Their criticisms went unaddressed and we now have a growing population that haven’t had the benefit of the perspectives to be gained from encountering Huckleberry Finn, Holden Caulfield or even Harry Potter.

A few weeks ago, a High School Board in Brampton, Ontario voted to remove “To Kill A Mockingbird” from their school libraries because it contains the “N” word --- a word their students hear more often in one hour of listening to Hip Hop than they’ll find in that book, while at the same time missing out on one of the most powerful anti-Racism messages ever written.

It’s this same lack of story understanding that caused people to pull “Huckleberry Finn” off the stands when I was in school. Luckily, that happened after I’d already read the book, which left an 11 year old white kid from Saskatchewan, one who’d never even seen a Black man, with the impression that Huck’s friend Jim was about the best friend anybody could ever have.

Not being able to encounter the “N” word and then be masterfully shown the way past it by Mark Twain and Harper Lee would have made me a different person than I am today. A lesser person.

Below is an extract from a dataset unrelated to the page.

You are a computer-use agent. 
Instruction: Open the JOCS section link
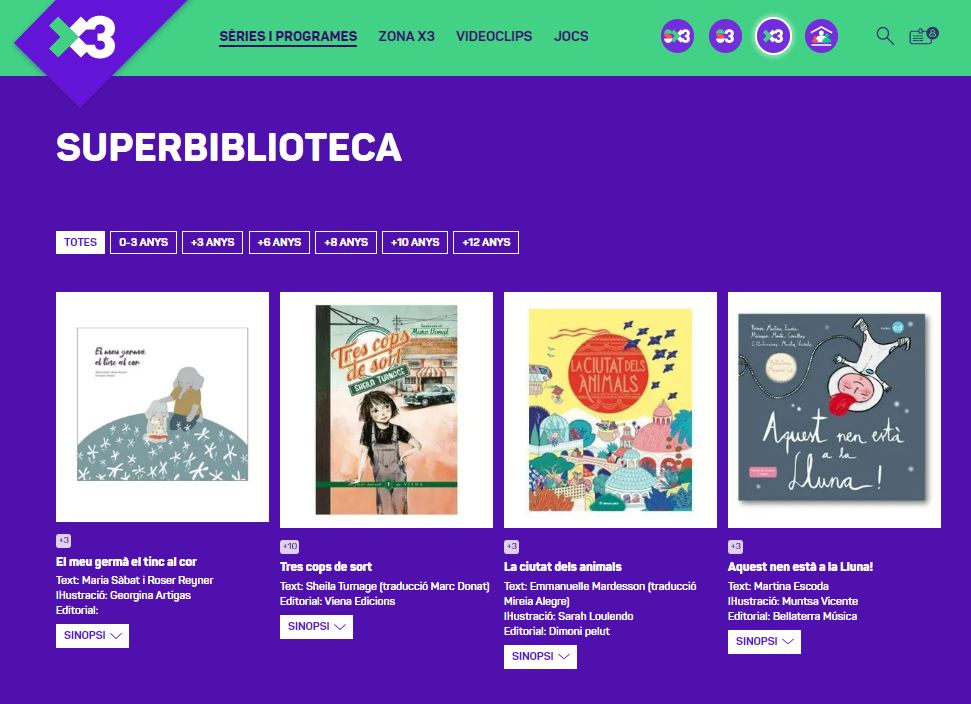coord(571,37)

And that same lack of understanding of the true power of storytelling and the “lack of stories” itself has a lot to do with the problems we’re now facing in the TV industry.

Look, don’t get me wrong. I’m not some kind of book snob who thinks you need to appreciate the Classics to succeed in life. But I am a story advocate. And I don’t care if you get your stories from comic books, movies, TV or an XBox. Because that doesn’t matter. What matters is that you have stories in your life.

A crisp Chardonnay is still a crisp Chardonnay whether it’s sipped from a mason jar or fine crystal. Novels (Graphic or otherwise), eBooks from iTunes or Kindle, movies, TV and the Internet are merely the context by which the content reaches you. It’s what’s in that content, those stories, that enriches you.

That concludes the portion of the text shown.